Les organisations représentant les peuples autochtones dans l’Arctique, au premier chef les Samis de Finlande et de Russie, pâtissent également des incertitudes engendrées par la guerre. 

« Il y a maintenant un gouffre majeur dans les activités des peuples autochtones parce que la direction de l’organisation russe des peuples autochtones de l’Arctique [RAIPON] soutient la guerre et, de plus, il y a des Samis, des Inuit et des Aléoutes dans le Conseil de l’Arctique qui vivent également sur le territoire russe », souligne le document. Si le Conseil de l’Arctique venait à cesser d’exister, il serait nécessaire de trouver une autre façon d’exercer cette coopération et de maintenir le maximum d’activités, ajoute-t-on.

La Finlande doit aussi s’interroger sur l’avenir d’un forum régional comme la Coopération de Barents, qui regroupe les pays nordiques et la Commission européenne, mais dont la Russie a été exclue depuis l’invasion de l’Ukraine.
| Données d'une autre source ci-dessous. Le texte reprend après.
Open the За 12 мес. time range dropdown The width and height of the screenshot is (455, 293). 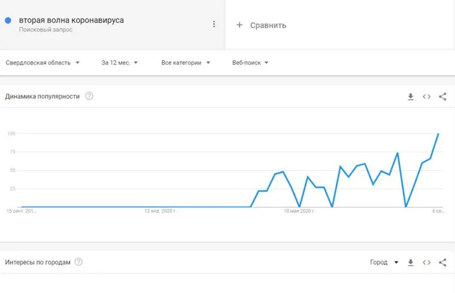tap(120, 62)
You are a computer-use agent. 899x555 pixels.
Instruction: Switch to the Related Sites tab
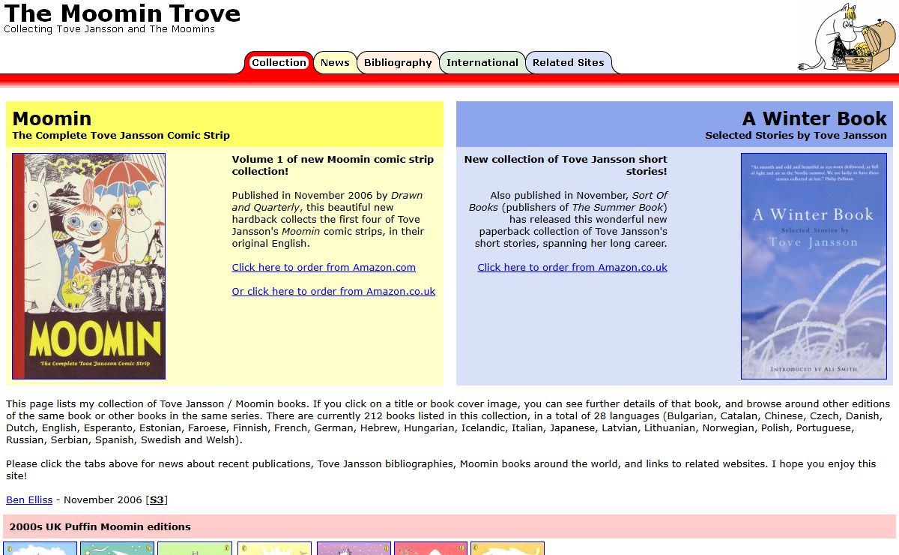[568, 63]
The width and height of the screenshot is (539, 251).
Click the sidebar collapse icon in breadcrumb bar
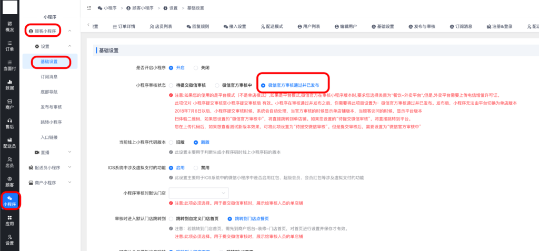point(88,8)
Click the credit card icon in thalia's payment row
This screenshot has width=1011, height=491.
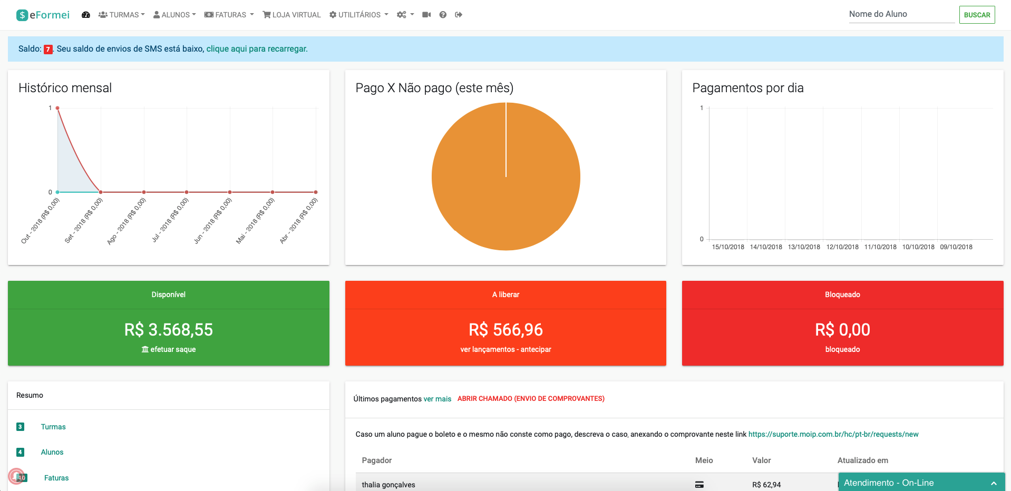pos(699,485)
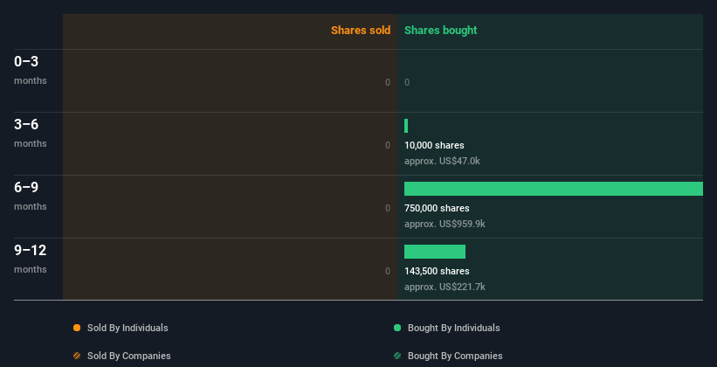Click the 9–12 months green bar
The image size is (717, 367).
tap(434, 252)
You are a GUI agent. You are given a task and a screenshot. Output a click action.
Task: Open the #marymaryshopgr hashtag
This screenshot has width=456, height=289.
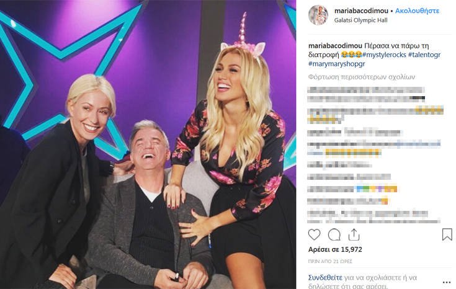tap(336, 64)
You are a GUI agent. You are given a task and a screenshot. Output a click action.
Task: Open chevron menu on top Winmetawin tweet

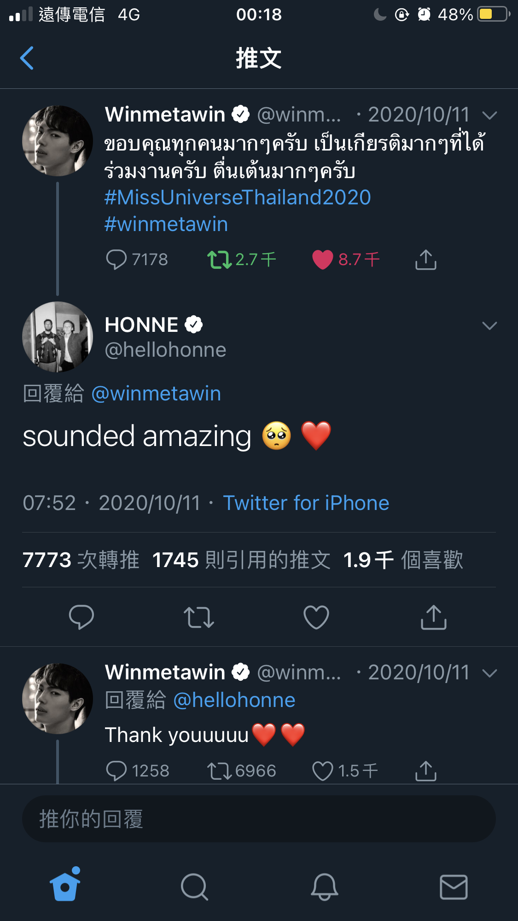[489, 115]
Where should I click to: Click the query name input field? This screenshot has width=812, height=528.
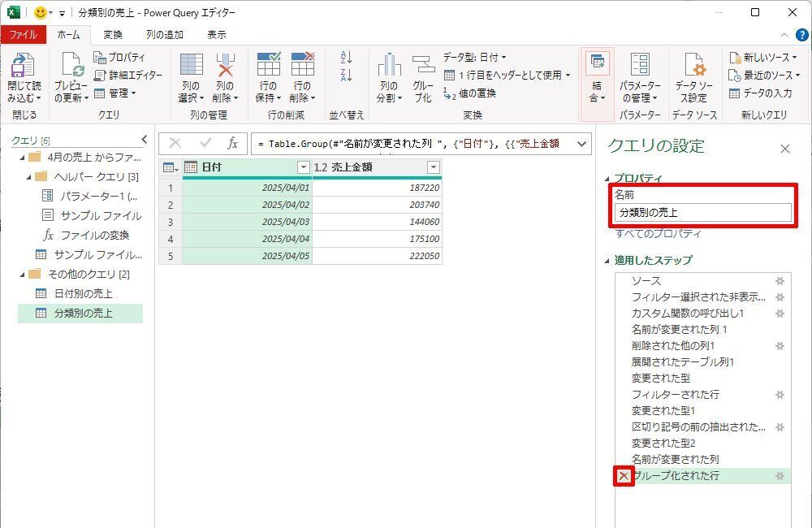click(x=703, y=213)
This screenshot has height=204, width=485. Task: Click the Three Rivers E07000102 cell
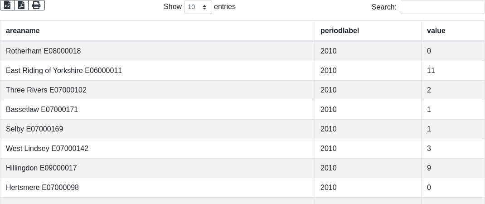[46, 90]
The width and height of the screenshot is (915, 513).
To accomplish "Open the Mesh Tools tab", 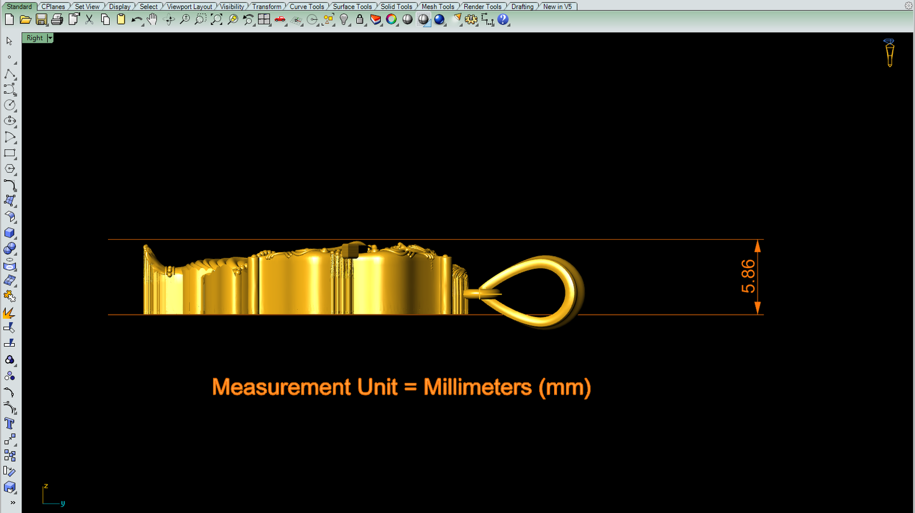I will (x=437, y=6).
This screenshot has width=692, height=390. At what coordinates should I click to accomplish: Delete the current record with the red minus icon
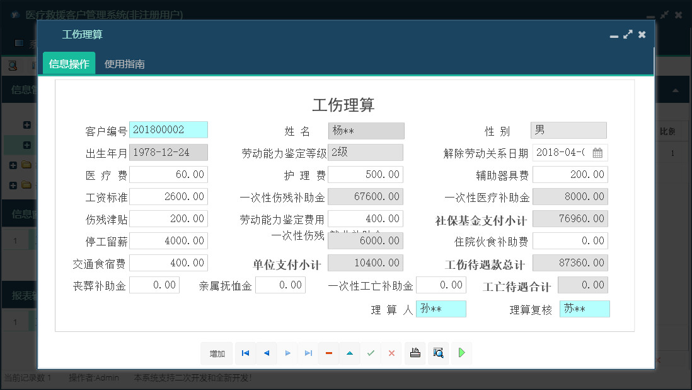tap(328, 353)

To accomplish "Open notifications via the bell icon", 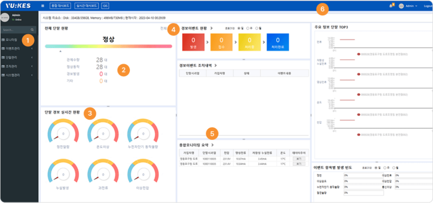I will coord(391,6).
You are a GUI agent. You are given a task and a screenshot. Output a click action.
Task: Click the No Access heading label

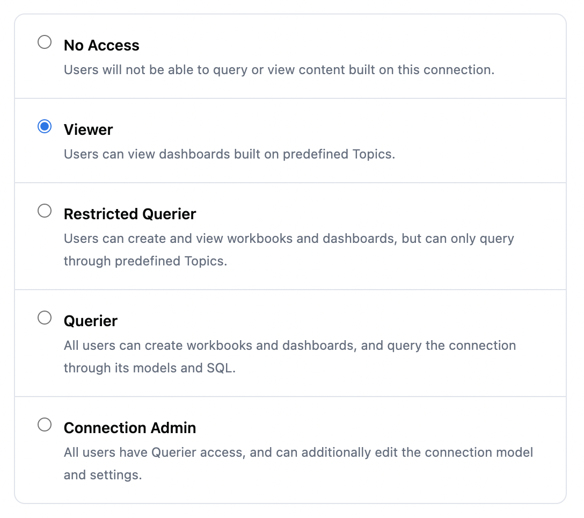tap(101, 45)
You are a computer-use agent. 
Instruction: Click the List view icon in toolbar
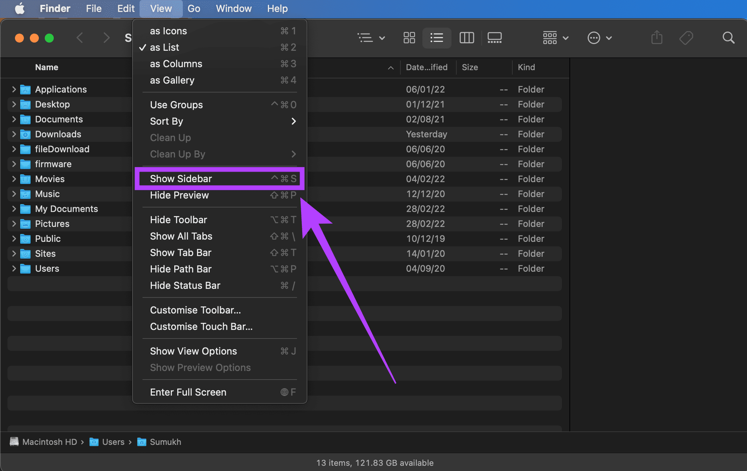[x=437, y=37]
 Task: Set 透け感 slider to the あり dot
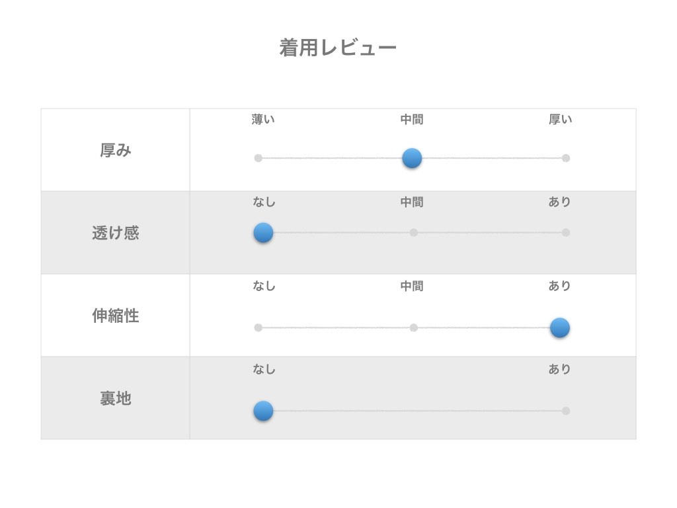point(566,233)
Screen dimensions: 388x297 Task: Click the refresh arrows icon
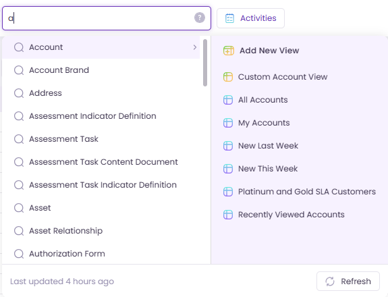[330, 281]
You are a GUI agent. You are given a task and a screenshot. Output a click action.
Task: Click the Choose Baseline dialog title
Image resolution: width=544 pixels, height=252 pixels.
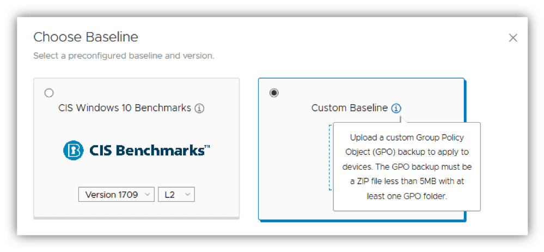tap(85, 37)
Peut-être faudrait-il revoir les mécanismes de coopération dans le nord de l’Europe, particulièrement entre les pays nordiques, est-il avancé.

Des soldats finlandais marchent près d’un tank dans le cadre de l’exercice Cold Response de l’OTAN, qui s’est tenu dans le nord de la Norvège en mars 2022. (Yves Herman/Reuters)
La sécurité dans l’Arctique

Finalement, la décision de la Finlande de se joindre à l’Organisation du traité de l’Atlantique Nord (OTAN), en même temps que la Suède, augmente substantiellement les besoins en recherche sur la sécurité dans l’Arctique. « En tant que membre probable de l’OTAN, il est dans l’intérêt de la Finlande de développer une stratégie arctique pour l’OTAN », poursuit le rapport.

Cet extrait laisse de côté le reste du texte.